Faltan apenas días para el 13 de agosto, fecha en que el reloj de la historia marcará el centenario del nacimiento de Fidel Castro Ruz. Y aunque los años han pasado y las circunstancias son otras, en la Villa del Undoso, como en cada rincón de Cuba, el nombre del Comandante en Jefe no suena a pasado: suena a presente.
2026: Un año con el nombre de Fidel
El año 2026 fue declarado por el presidente Miguel Díaz-Canel Bermúdez como el “Año del Centenario del Comandante en Jefe Fidel Castro Ruz” , una decisión que el propio mandatario calificó como “muy justo y merecido reconocimiento”. No es un título honorífico vacío. Es la constatación de que la obra de Fidel sigue siendo el eje sobre el que gira la vida de la nación.
El Programa Conmemorativo aprobado en el X Pleno del Comité Central del Partido Comunista de Cuba no es una lista de actos protocolares.
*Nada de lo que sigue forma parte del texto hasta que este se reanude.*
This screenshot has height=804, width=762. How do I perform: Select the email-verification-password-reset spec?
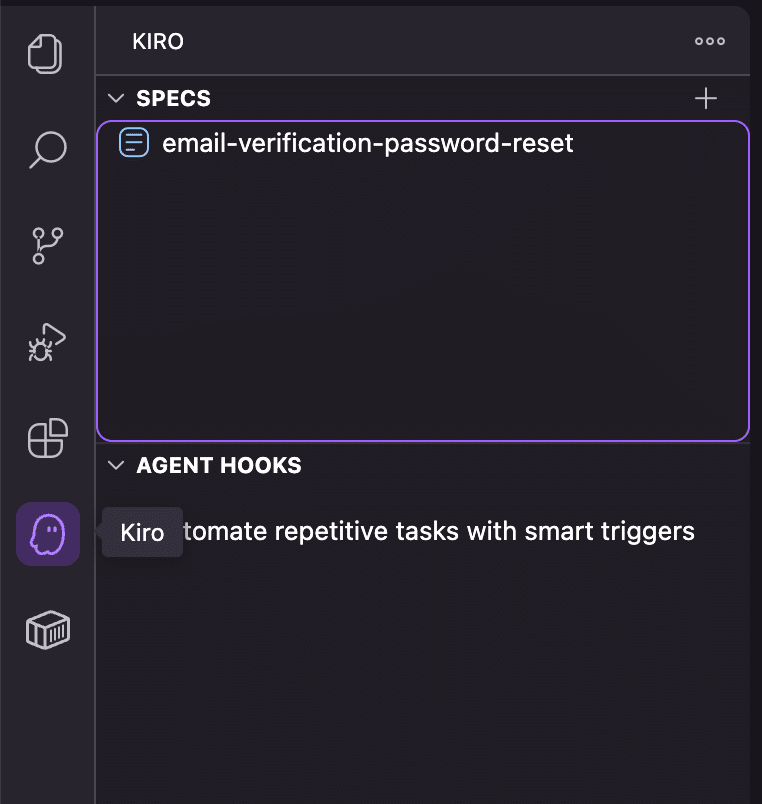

Es, como explicó Marydé Fernández López, vicejefa del departamento ideológico del Comité Central, “una celebración de pueblo” que se extenderá desde el 13 de agosto hasta el 4 de diciembre de 2026. No se trata solo de recordar, sino de movilizar, de implicar a “toda la sociedad en su diversidad y riqueza”. Cada comunidad, cada centro educativo y cada lugar de trabajo debe convertirse en un espacio de homenaje.
Fidel en la memoria de los cubanos
Para el pueblo cubano, Fidel no fue un líder de discursos ni una estatua de bronce. Fue, como se ha escrito, “un educador, un estratega y un padre político que apostó por el bienestar colectivo”. En tiempos de crisis, su figura es “refugio moral”; cuando el bloqueo se recrudece y la incertidumbre golpea, sus enseñanzas son un ancla: “Fidel no nos enseñó a rendirnos”. Su legado, como destaca la prensa, no es solo ideológico: es “emocional, profundamente arraigado en la identidad nacional”, y vive en las escuelas, en los consultorios médicos y en las misiones internacionalistas.
El historiador Elier Ramírez Cañedo lo ha expresado con claridad: el centenario “no será solo una cuestión de recordación histórica, será un programa concebido para que sirva de motor impulsor para transformar la realidad”. Fidel, en ese sentido, “pertenece a todas las generaciones de cubanos”.
La Villa del Undoso también se prepara
En Sagua la Grande, el eco del centenario ya se siente. A finales de julio, el pueblo de la Villa del Undoso, encabezado por las autoridades del Partido y el Gobierno, reafirmó su “apoyo a la Revolución y su lealtad a la Generación del Centenario y al Comandante en Jefe Fidel Castro” en el acto por el Día de la Rebeldía Nacional. Meses antes, estudiantes del preuniversitario Miguel Diosdado Pérez Pimentel habían honrado su memoria en el museo municipal, reseñando su vida “desde su infancia en Biran, los estudios universitarios, su liderazgo en el Movimiento 26 de julio, el desembarco del Granma”. La ciudad que Fidel elogió por su heroísmo en la huelga del 9 de abril, que calificó como “una página imborrable de heroísmo”, también se prepara para honrar a quien supo reconocer la grandeza de su pueblo.
Fidel, siempre entre nosotros
En la Cuba de hoy, la figura de Fidel “sigue viva en la memoria colectiva”, no como un simple recuerdo, sino como “un símbolo de resistencia, dignidad y soberanía”. Como aquella muestra itinerante que recorrió el país con el título “Mi foto con Fidel”, su rostro sigue presidiendo plazas, escuelas y hogares, junto a Martí y el Che.
El centenario, en definitiva, no es un homenaje a un hombre muerto, sino a una idea viva. Es la afirmación de que, como muchos repiten con convicción, “Fidel vive”. Y mientras la obra de la Revolución se fortalezca, “estará siempre vivo el Comandante en Jefe, combatiendo junto a nosotros”.